Dion masuk tergesa-gesa membawa kotak medis tambahan, wajahnya panik dan lelah.
> Dion (berteriak kepada tim medis)
"Kalian butuh apa lagi? Katakan, aku akan cari sekarang!"
Seorang dokter dengan wajah serius menjawab tegas.
> "Kita perlu darah segar. Dia kehilangan terlalu banyak darah. Segera!"
Tanpa ragu, Praja maju selangkah.
> Praja (tegas, suara bergetar)
"Ambil dari saya, sekarang."
Dokter segera memasangkan alat transfusi darurat dari tubuh Praja ke Lesmana. Darah mengalir pelan. Suasana ruangan hening, tegang, semua mata tertuju pada wajah Lesmana yang pucat pasi.

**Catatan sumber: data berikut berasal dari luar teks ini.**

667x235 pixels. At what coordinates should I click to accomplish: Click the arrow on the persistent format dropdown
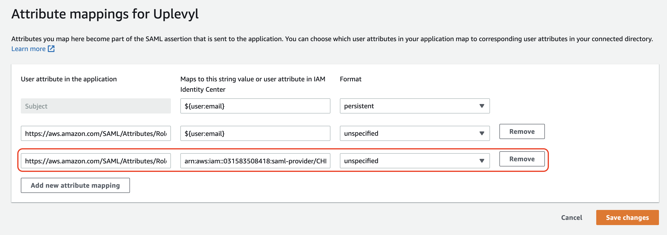(482, 106)
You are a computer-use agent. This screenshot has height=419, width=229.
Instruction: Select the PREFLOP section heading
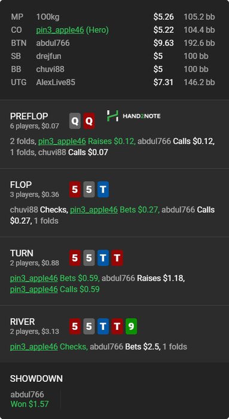click(29, 116)
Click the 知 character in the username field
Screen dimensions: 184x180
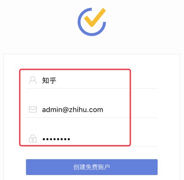(46, 80)
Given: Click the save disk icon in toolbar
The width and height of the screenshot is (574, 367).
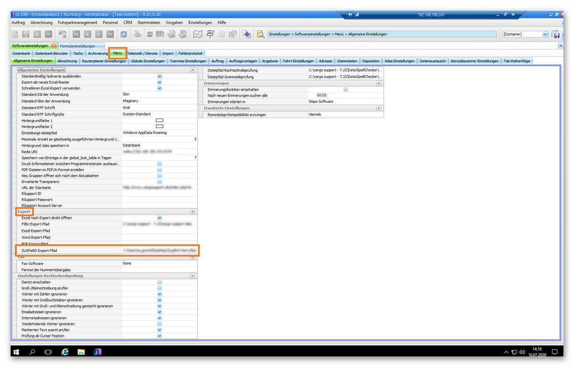Looking at the screenshot, I should pyautogui.click(x=26, y=34).
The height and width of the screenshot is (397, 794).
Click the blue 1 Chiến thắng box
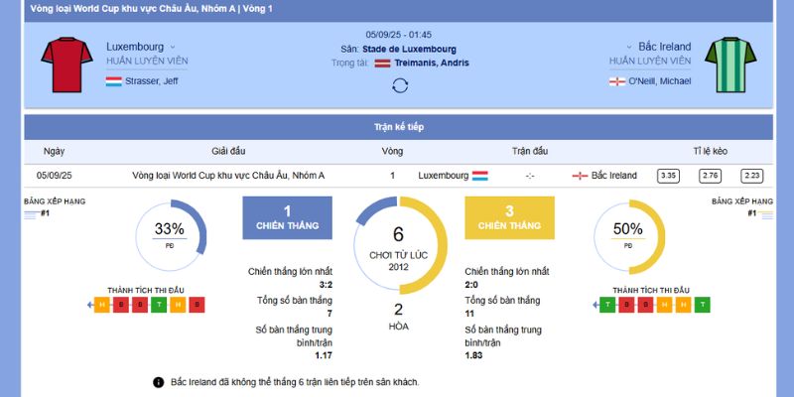tap(287, 217)
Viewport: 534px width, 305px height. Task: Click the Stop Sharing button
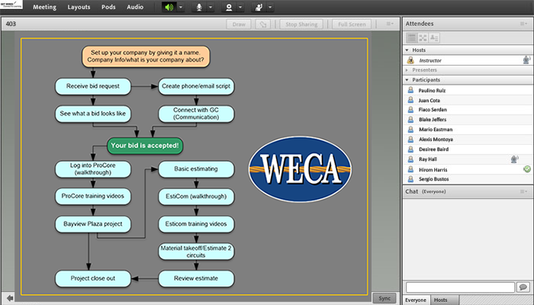pyautogui.click(x=302, y=24)
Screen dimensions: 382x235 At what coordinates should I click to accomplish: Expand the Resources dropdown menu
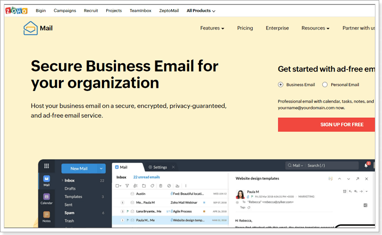point(316,28)
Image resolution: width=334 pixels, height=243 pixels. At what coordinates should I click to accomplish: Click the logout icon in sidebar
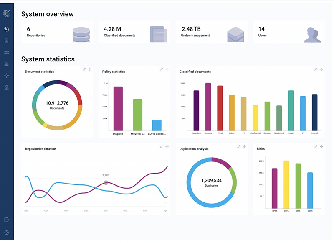(7, 220)
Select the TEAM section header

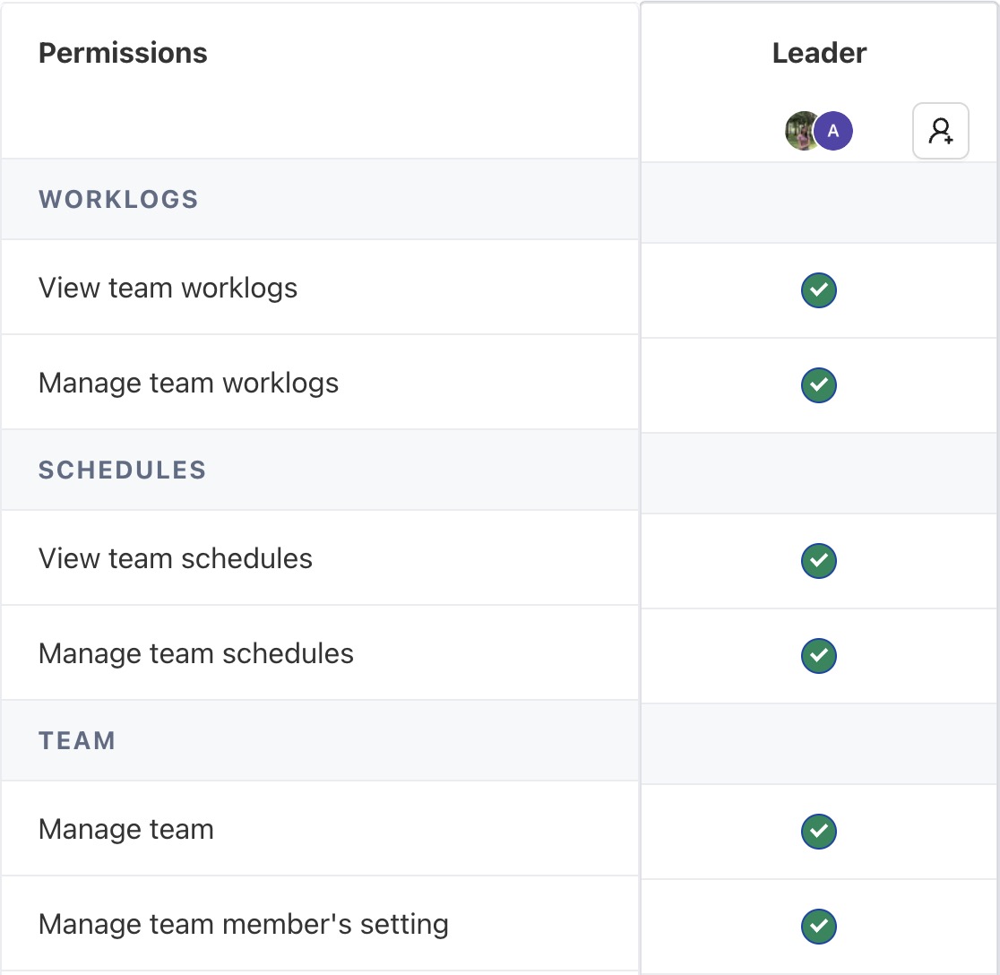pyautogui.click(x=77, y=741)
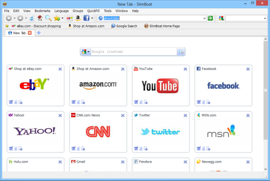Open the Bookmarks menu
The width and height of the screenshot is (270, 181).
[43, 11]
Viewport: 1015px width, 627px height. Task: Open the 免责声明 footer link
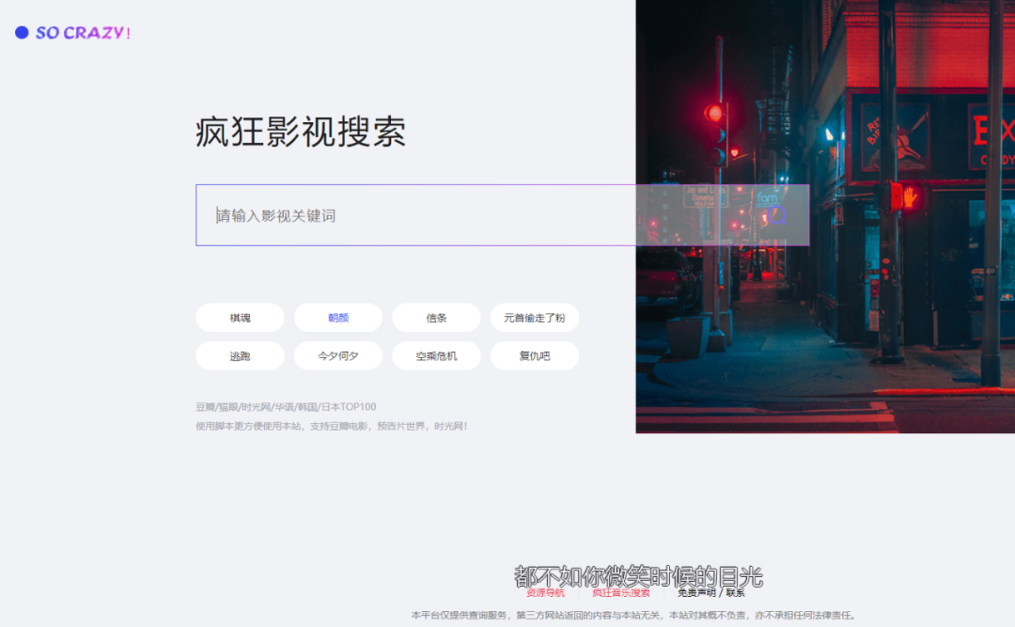coord(696,593)

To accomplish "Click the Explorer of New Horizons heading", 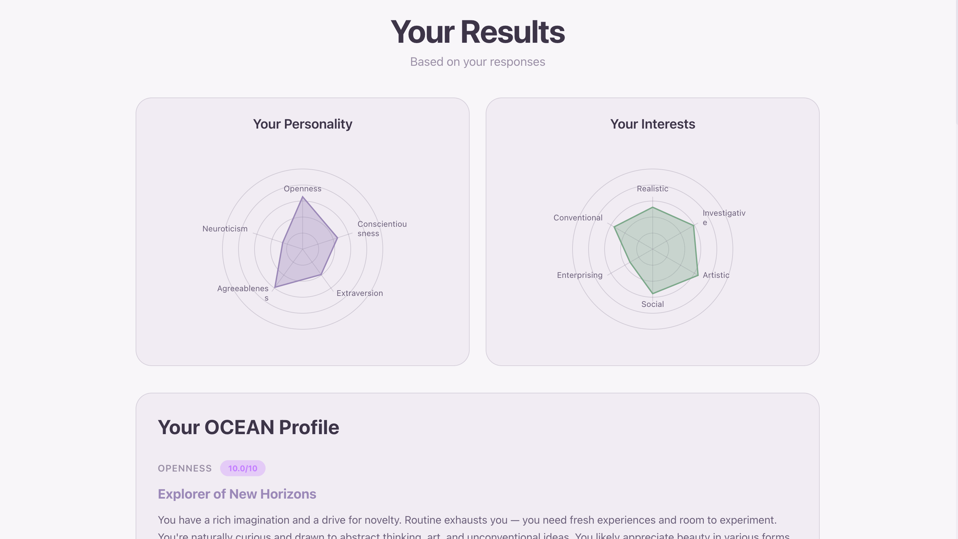I will click(237, 494).
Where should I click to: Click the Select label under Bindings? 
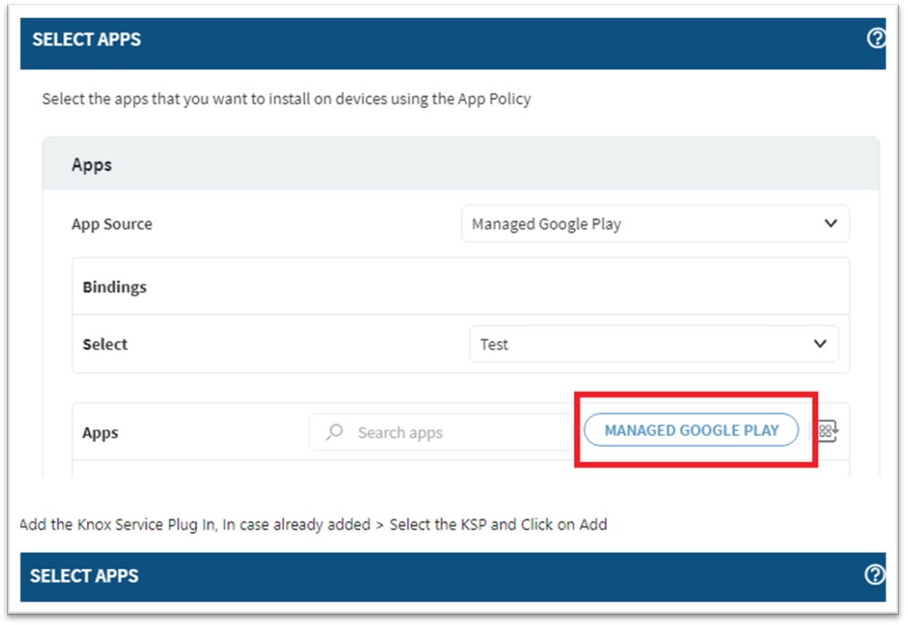click(105, 344)
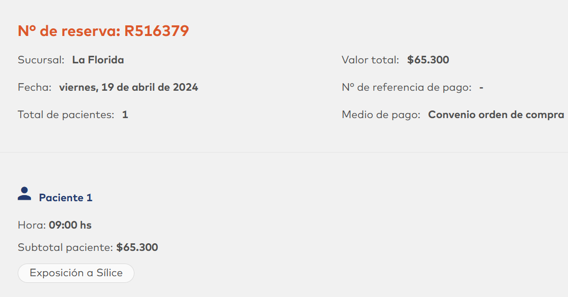Click the Sucursal label
This screenshot has width=568, height=297.
41,60
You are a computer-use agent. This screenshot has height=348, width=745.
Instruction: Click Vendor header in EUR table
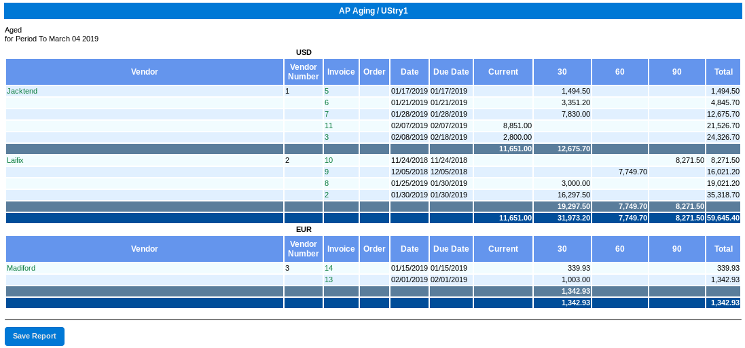[145, 249]
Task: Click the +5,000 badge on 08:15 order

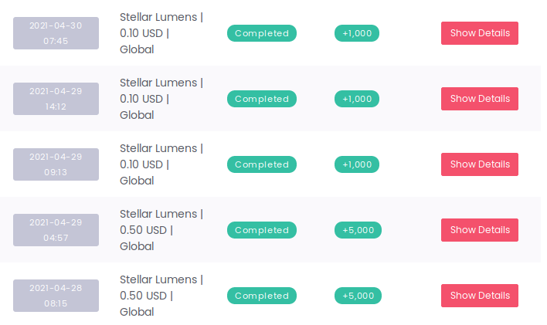Action: coord(358,296)
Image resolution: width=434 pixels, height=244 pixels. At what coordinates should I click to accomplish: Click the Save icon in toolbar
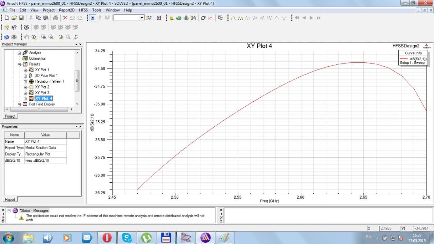coord(21,18)
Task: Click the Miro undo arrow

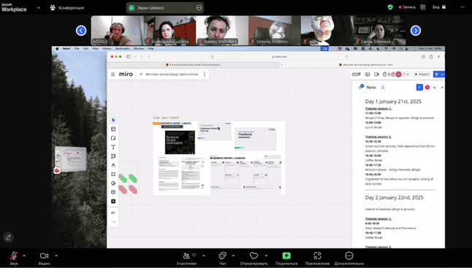Action: pos(113,213)
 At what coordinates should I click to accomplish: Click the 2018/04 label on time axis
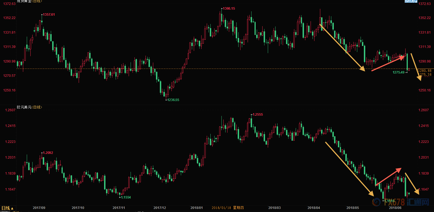tap(314, 208)
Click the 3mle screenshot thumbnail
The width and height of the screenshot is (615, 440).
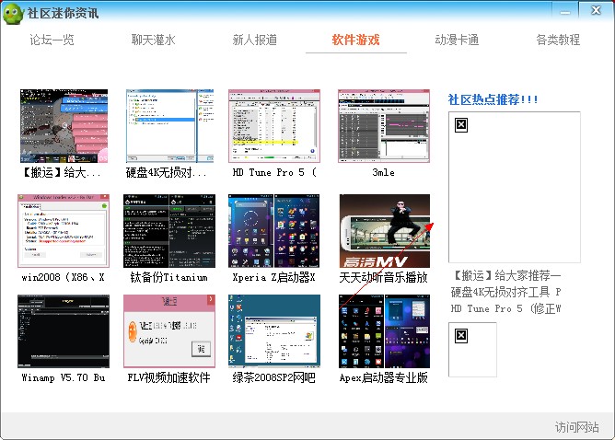tap(384, 125)
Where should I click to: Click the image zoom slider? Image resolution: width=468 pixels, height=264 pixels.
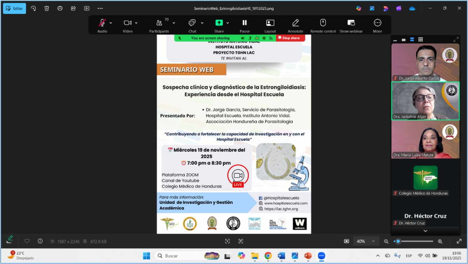click(414, 241)
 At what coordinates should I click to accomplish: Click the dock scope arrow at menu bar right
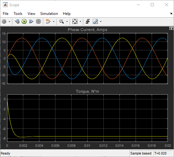click(171, 14)
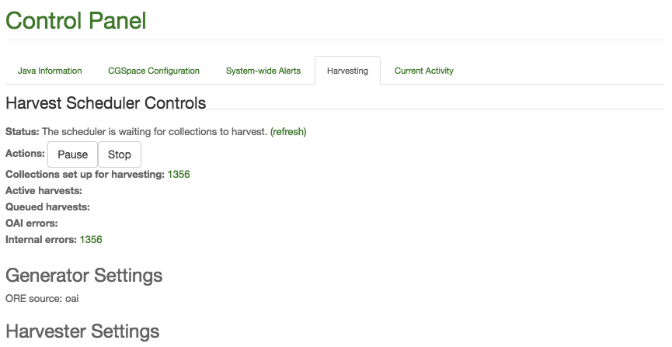Click the Actions label

26,154
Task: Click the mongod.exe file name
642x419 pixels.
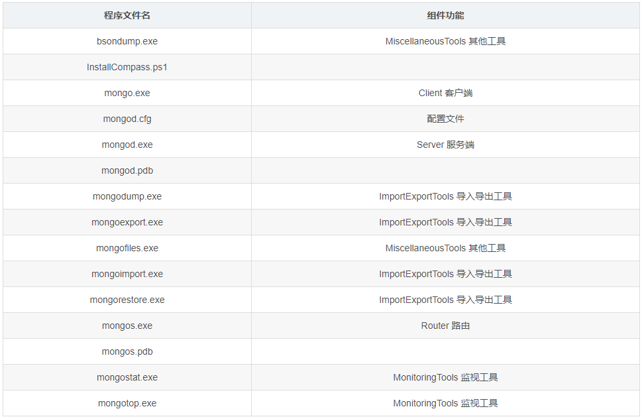Action: tap(127, 145)
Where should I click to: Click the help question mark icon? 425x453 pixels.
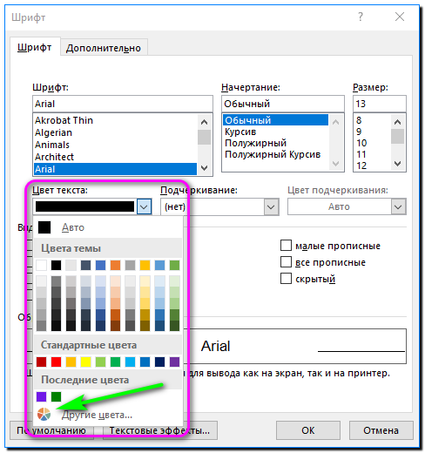click(x=361, y=17)
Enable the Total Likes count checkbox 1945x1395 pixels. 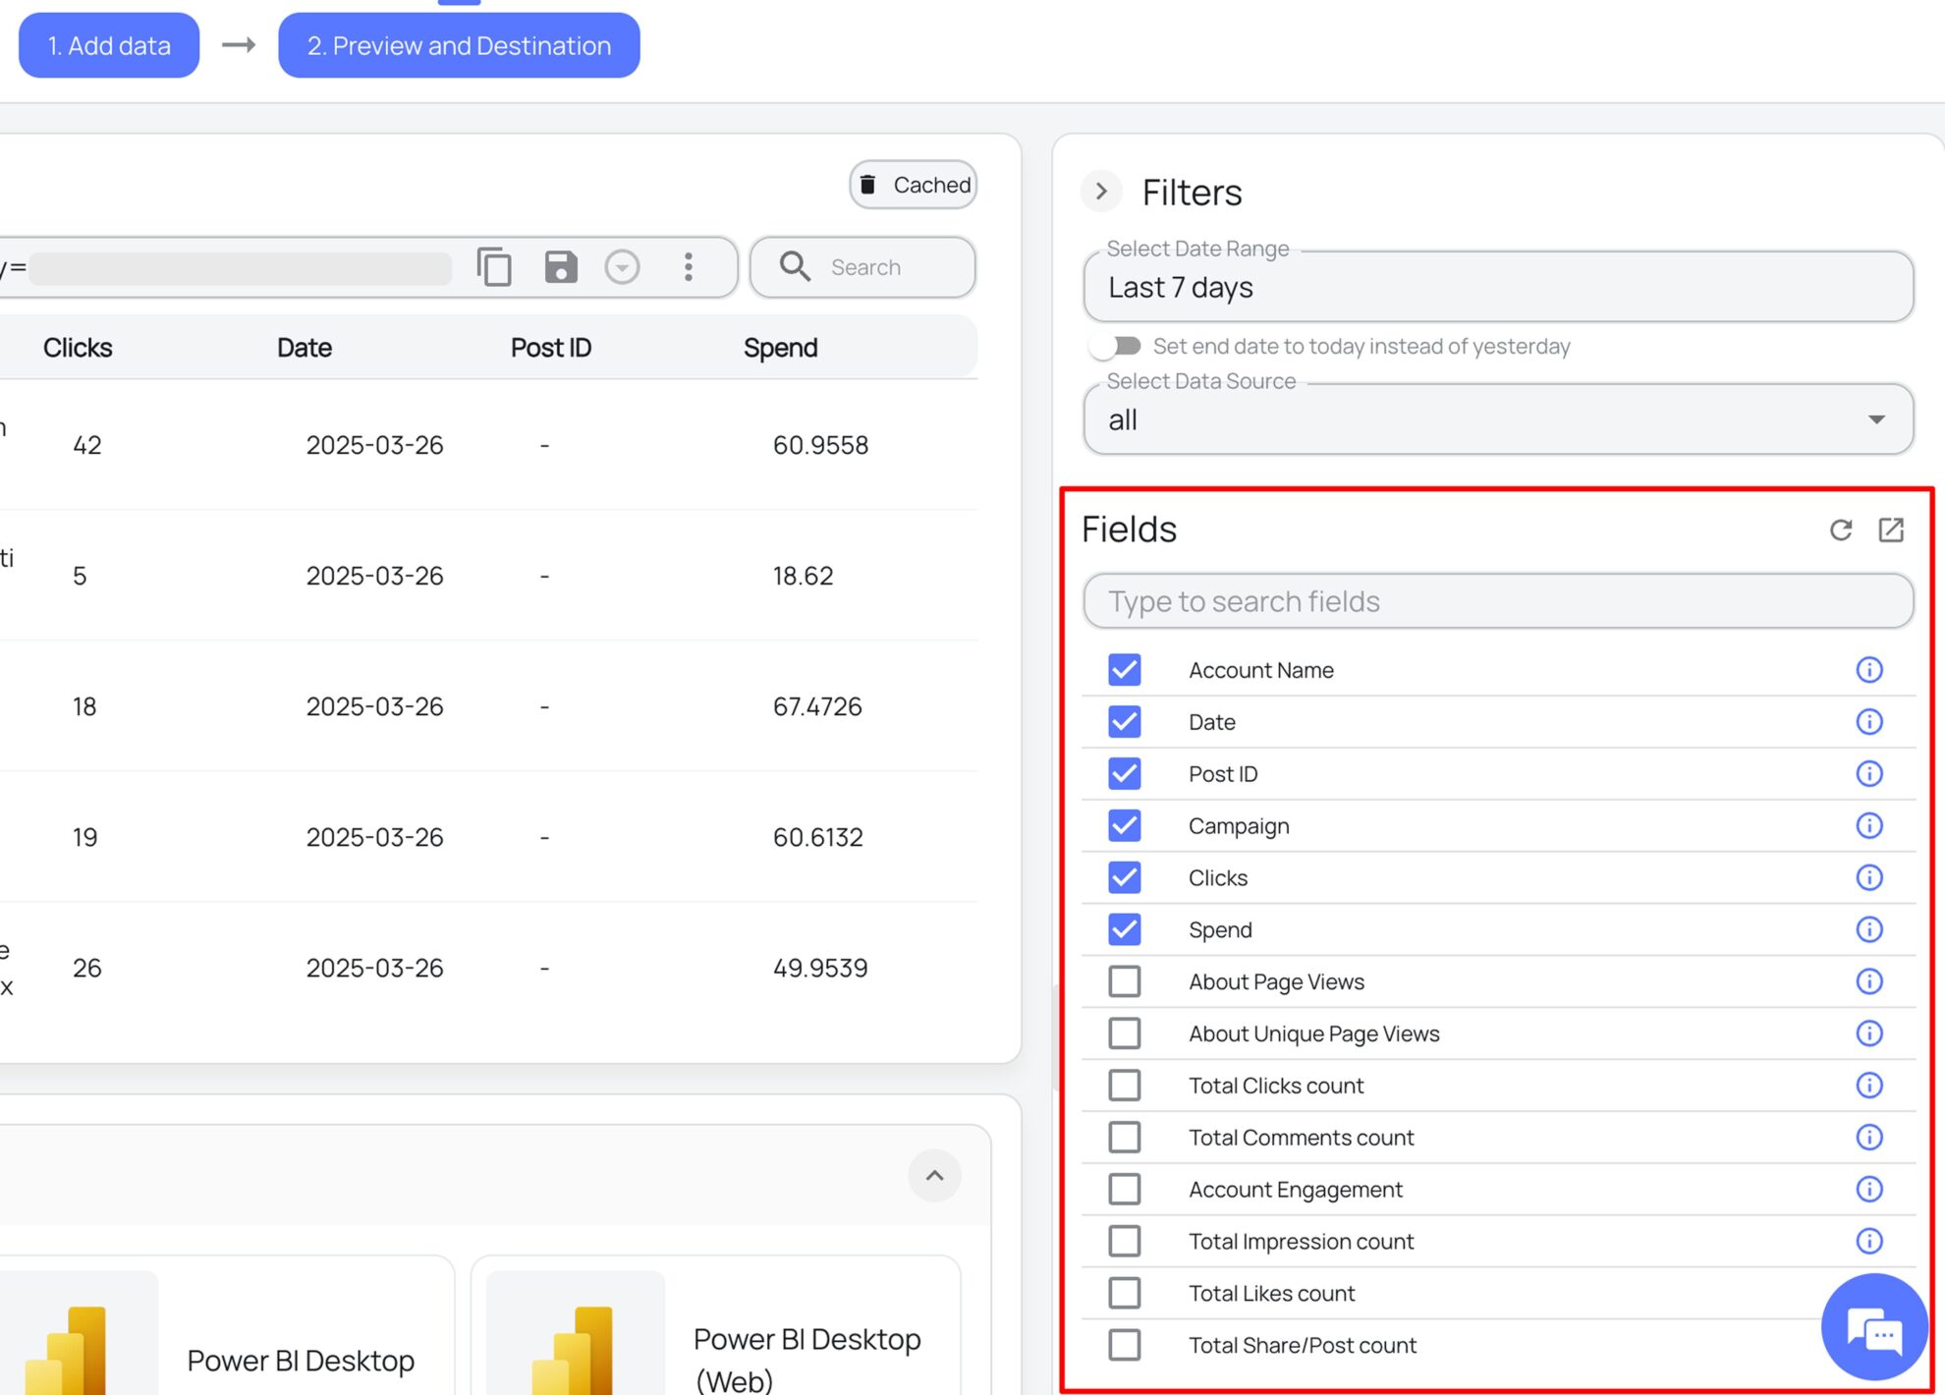click(x=1124, y=1293)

Naresha duduk di lantai sambil memeluk lututnya, tak berhenti menangis. Lysandra duduk di dekatnya, mencoba memberikan dukungan diam-diam. Dion terus sibuk membantu para dokter.
Praja menatap Lesmana dalam diam, pikirannya dipenuhi bayangan masa lalu yang penuh perjuangan dan penderitaan. Dalam benaknya terbersit satu kalimat pedih:
> "Kita sudah kehilangan terlalu banyak untuk bertahan. Jangan kau pergi juga…"
Lesmana masih tak sadarkan diri, napasnya lemah, perlahan, tapi masih ada.